Water Cycling – High Intensity, Zero Impact

So there’s this thing called “Water Cycling” – and last Sunday, we decided to go give it a go.  A friend of A.I.P organised a session for a group of us through local Sunshine Coast Company “Water Resist”.


Let’s Answer The First Questions Straight Up

  1. Is there actually a bike in the water?
  2. How long does it go for?
  3. Is there an Instructor?
  4. How hard it is?

and Answer Mode:

Question 1:

Water bike.jpg


Yep – there is specially made, marine-grade aluminium, bikes that sit on the bottom of the pool that you spin on.  Unlike normal exercise bikes, they don’t have variable resistance, but more on that later.  You also do a fair bit of exercise using the bike as an apparatus, but not actually “riding” it.

Question 2:

The class that we did was about 30 minutes long – and if you were to ride this workout as instructed (with effort levels in the 8 to 10/10 ratings) – then you absolutely don’t need longer.

Question 3:

There is an instructor.  Our instructor Anita, had accompanying music and provided clear, concise instructions on what the variety of riding styles and other moves were and how long they were to be for.

AIP Crew
Our crew about halfway through

Question 4:

This is an interesting one.  We spent the first couple of minutes getting used to the balance in the water.  The moves can range from sitting, to standing in a variety of different positions, to completely hopping off the bike and power kicking using the seat as a stabiliser.  Our particular favourite was the no-handed low rider.  Keeping your feet in the pedal stirrups, you lower yourself behind the seat and then pedal using your arms to swim and keep yourself from floating back away from bike – an epic core and upper body engagement.

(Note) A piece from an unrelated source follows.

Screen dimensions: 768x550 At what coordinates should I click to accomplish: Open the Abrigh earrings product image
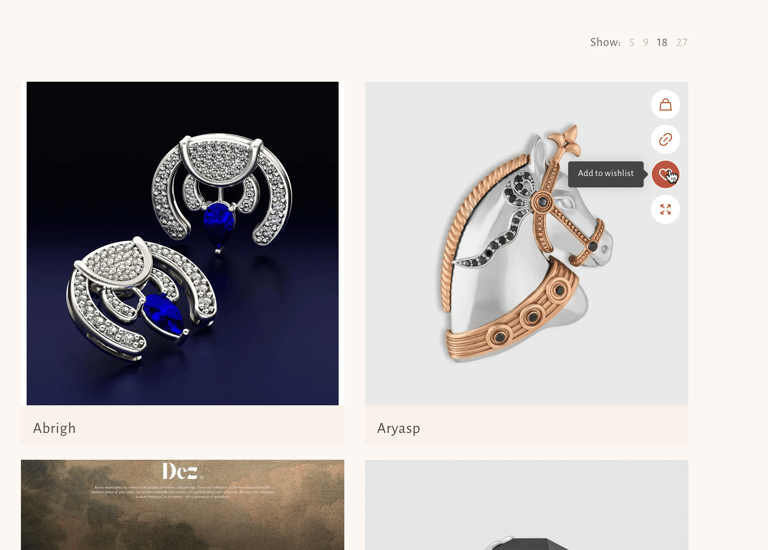(x=183, y=243)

But that doesn’t answer how hard it is, does it?  So if you were to cruise along and just turn the pedals leisurely, then no, it’s not challenging at all.  However, as you increase the speed, the water resistance increases exponentially and at a high turn rate, the effort level is MASSIVE.  Big Muscle burn, lots of sweat and deep breathing.  So depending on the instructors guidance, and your own willingness to push yourself, this can be one HELL of a workout.  Add on the element of taking your hands off and having to paddle at the same time, engaging the entire upper body and then also activating the core to initiate counter-balance.  It was a full-body workout in the entire sense of that statement.


Who’s it for?

Well just about everyone – provided you can swim.  The two big standout groups for me are:

  • Those with joints that can no longer withstand high-impact training but still want to engage in cardiovascular training.
  • Athletes that want a High Intensity Workout with zero impact to enable the body to still recover from previous workout trauma.

Personally, as a trainer that specialises in high performance and intensity-type training, this is a fabulous tool for certain clients.  Going hard in the workout – we approached maximum muscle fatigue a few times and were breathing hard.

If you were someone looking to start your first foray into fitness, this would also be a great introduction with the right class.  Lower intensity, support of the water and zero impact on joints that are not yet acclimatised.

In fact – I just recommend this to everyone to give this a go.  On their website, they claim this matrix of elements as benefits – and now having given it a go, I’m definitely inclined to believe it.

Matrix of Benefits – Source “waterresist.com.au”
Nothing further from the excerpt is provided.